**Written problem:**
How many lines of the material below contain the string "width", with case taken into account? Reply with the number alone.

**Supplied data:**
..............................

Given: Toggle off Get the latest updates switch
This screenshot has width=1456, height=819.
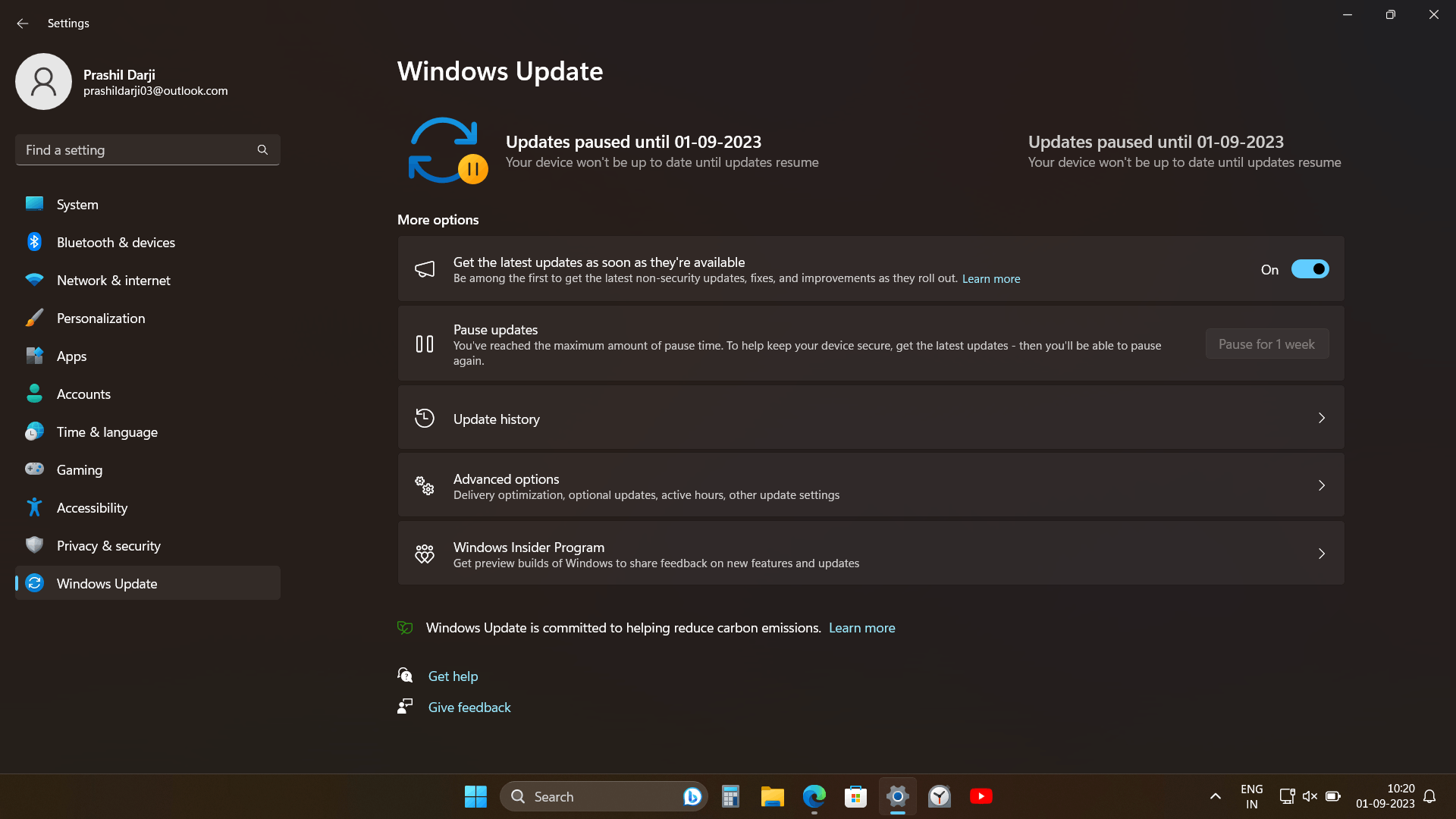Looking at the screenshot, I should 1310,269.
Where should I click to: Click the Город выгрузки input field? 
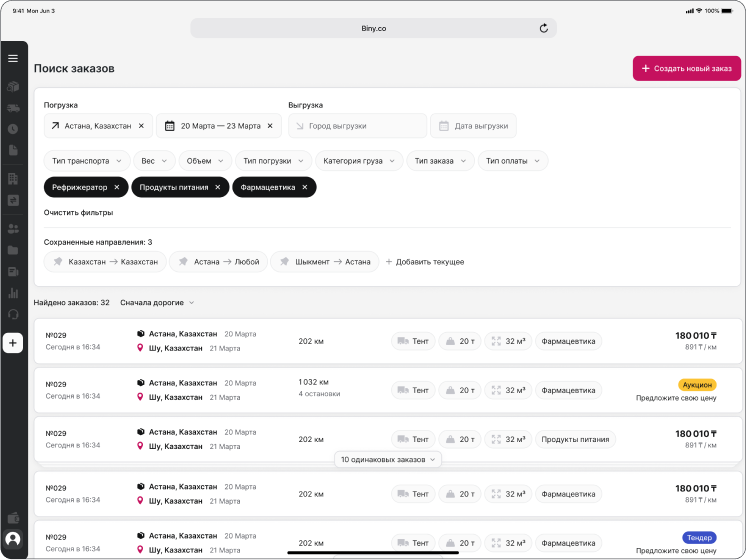[358, 126]
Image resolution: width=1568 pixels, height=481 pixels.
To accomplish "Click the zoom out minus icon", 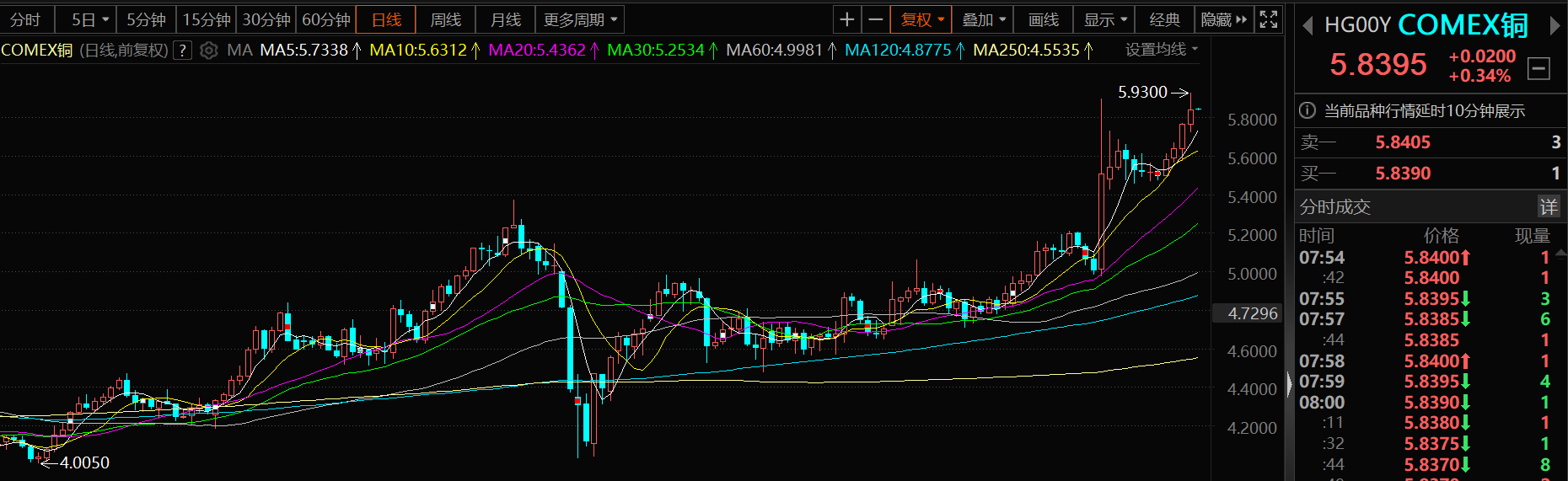I will click(876, 19).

..............................

**In response:**
2